Im Zentrum der Auseinandersetzung aller Beiträge dieses Bandes steht die Frage nach dem den Wissenschaften je zugrunde liegenden Menschen- und Gesellschaftsbild, denn, wie es im einleitenden Beitrag von Aïssatou Bouba und Detlev Quintern »Zur Verwissenschaftlichung des europäischen Afrikabildes« heißt, den »Wissenschaften [kam und kommt] eine entscheidende Verantwortung zu …; sie sind es, die über das intellektuelle und materielle Vermögen verfügen, dualistische Menschenbilder zu erfinden oder aber den ›Anderen‹ im Denken zu überwinden, um einem transkulturellen Prozess der Näherung den Boden zu bereiten.« ...
Aber der Band enthält auch Beiträge aus ganz anderen Disziplinen.
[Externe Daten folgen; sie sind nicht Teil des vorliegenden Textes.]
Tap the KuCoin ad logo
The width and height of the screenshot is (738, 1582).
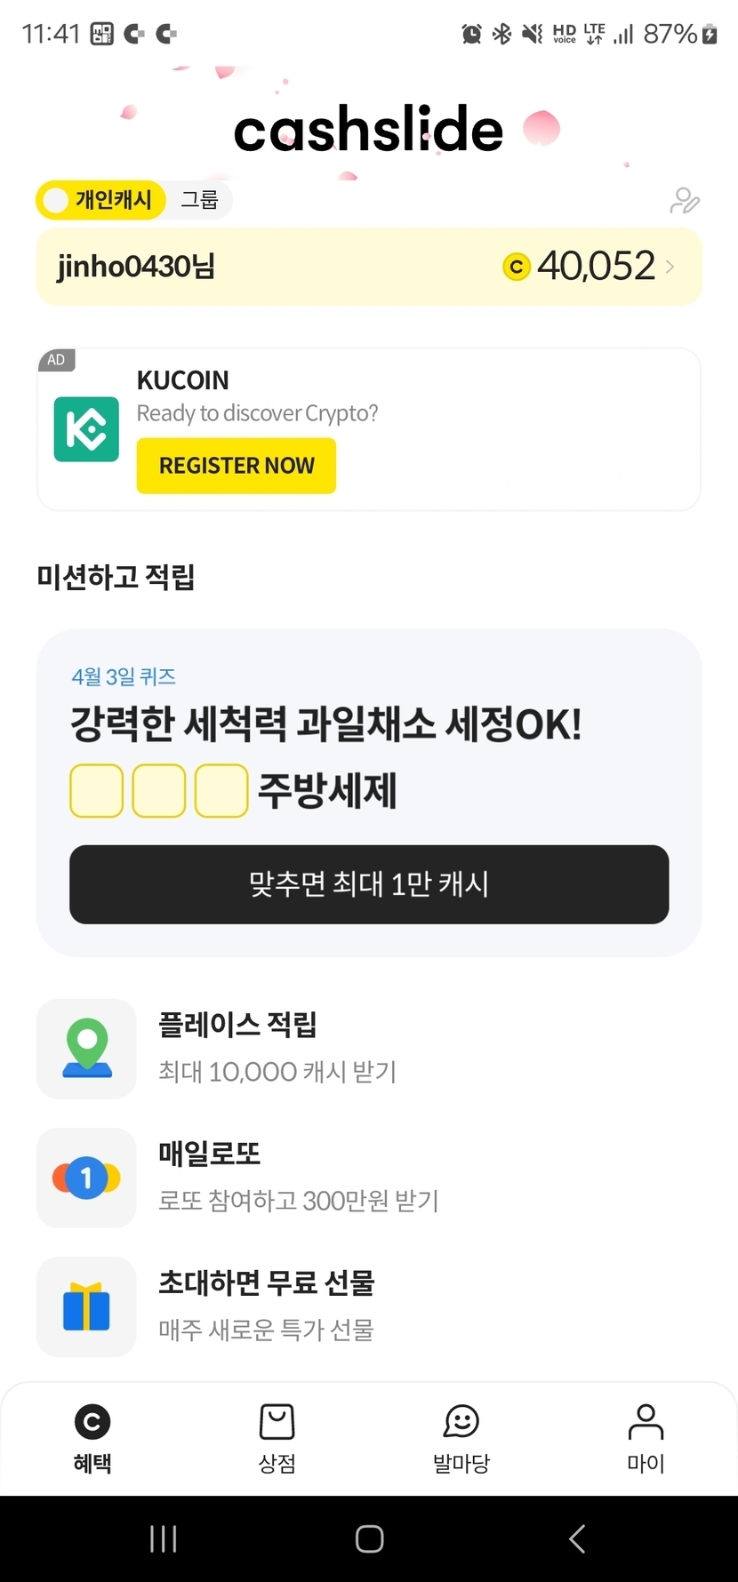pos(86,429)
Mit der Rolle Afrikas in der heute globalisierten Welt beschäftigt sich der Beitrag der Wirtschaftswissenschaftlerin Dela Apedjinou. Nach wie vor erscheint Afrika als ein mit negativen Schlagzeilen belegter Kontinent, der für eine sich globalisierende Welt von randständiger Bedeutung ist. Apedjinou vertritt die These, dass die bis heute gefahrenen Strategien, Afrika von seiner sogenannten Unterentwicklung zu befreien, im Kern kein anderes Ziel hatten, als diesen Kontinent in der ihm zugedachte Rolle, billige Arbeitskräfte und Rohstoffe zu liefern, zu zementieren. (S. 145) Insofern plädiert sie dafür eigene Strategien zur Entwicklung der afrikanischen Länder zu entwerfen. Michael Spöttel beschäftigt sich mit dem Image und der Realität afrikanischer Erfolge im Sport und Roland Kießling kritisiert in seinem Beitrag die Marginalisierung afrikanischer Sprachen und weist auf deren entscheidende Rolle im Prozess nationaler Bildung und Entwicklung hin.
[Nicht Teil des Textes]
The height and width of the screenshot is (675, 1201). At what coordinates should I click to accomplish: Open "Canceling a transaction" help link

Nur über eine Dekonstruktion des Zerrbildes von Afrika kann seine wissenschafts- und kulturgeschichtliche Wiederentdeckung eingeleitet und der Blick frei gemacht werden auf die Frage: Was trägt Afrika in Geschichte und Gegenwart zu Wissenschaften, Kultur, Kunst – und nicht zuletzt zur Philosophie – bei? Dieser Band ist ein Schritt in die richtige Richtung.